◆ Assignment ◆
Copy the data exactly from the line that contains "You are a computer-use" through the line that contains "Instruction: Like the", keeping both end lines and leaving out everything else.

◆ Records provided ◆
:::::
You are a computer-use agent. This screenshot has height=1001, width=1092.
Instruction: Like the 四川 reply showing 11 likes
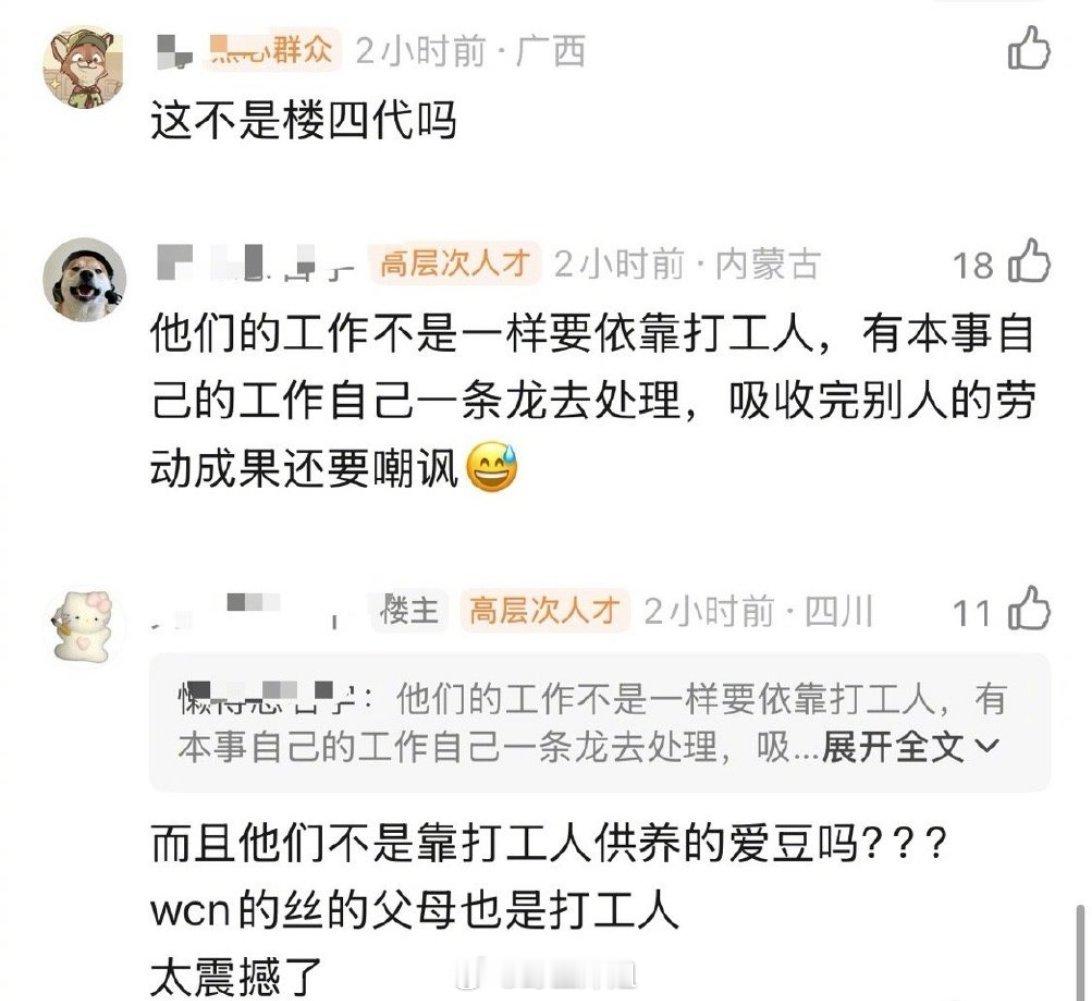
:::::
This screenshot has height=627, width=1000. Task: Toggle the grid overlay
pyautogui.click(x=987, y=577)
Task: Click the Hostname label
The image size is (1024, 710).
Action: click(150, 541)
:::::
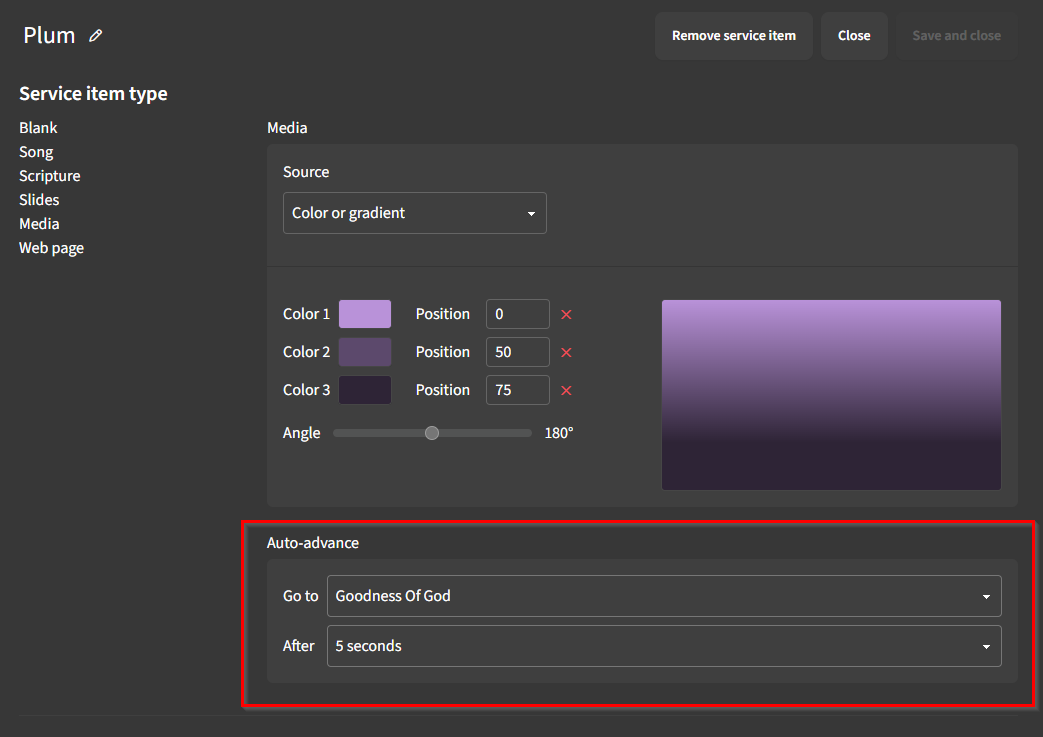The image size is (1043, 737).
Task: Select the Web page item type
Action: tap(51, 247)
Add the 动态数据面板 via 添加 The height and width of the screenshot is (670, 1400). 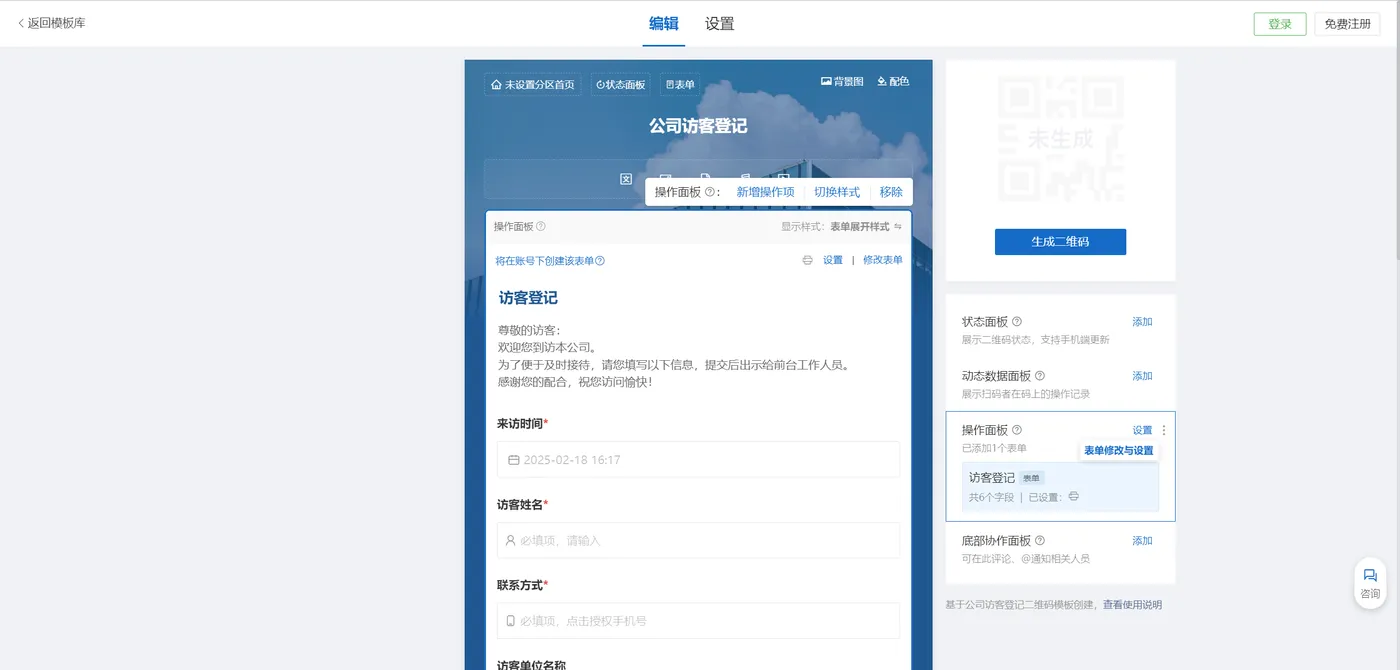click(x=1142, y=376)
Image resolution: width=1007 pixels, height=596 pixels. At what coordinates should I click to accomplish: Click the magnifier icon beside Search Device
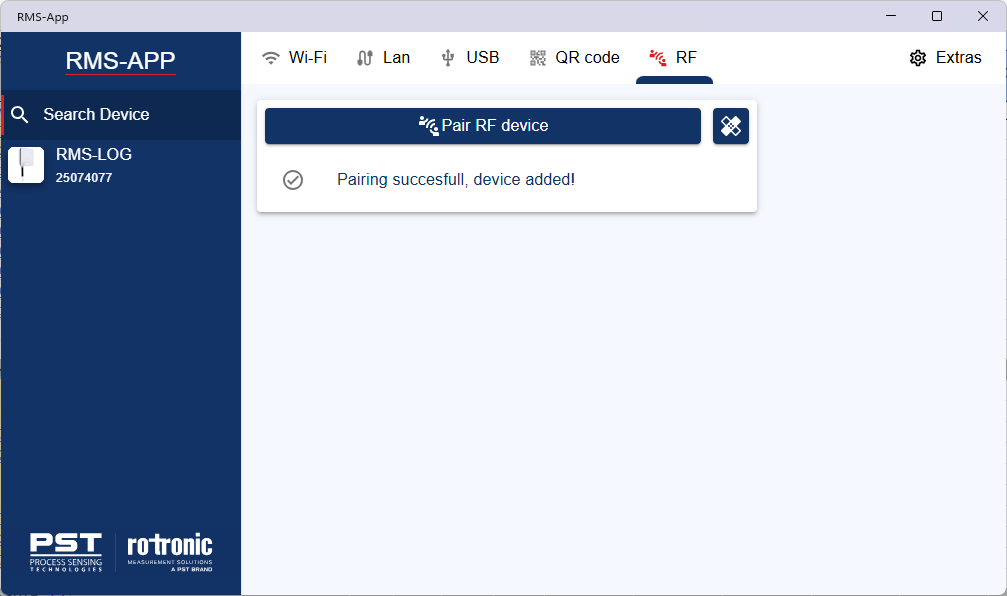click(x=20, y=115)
:::::
◆ Output for this task ◆
You are a computer-use agent. This screenshot has height=1001, width=1092.
Instruction: Like the 四川 reply showing 11 likes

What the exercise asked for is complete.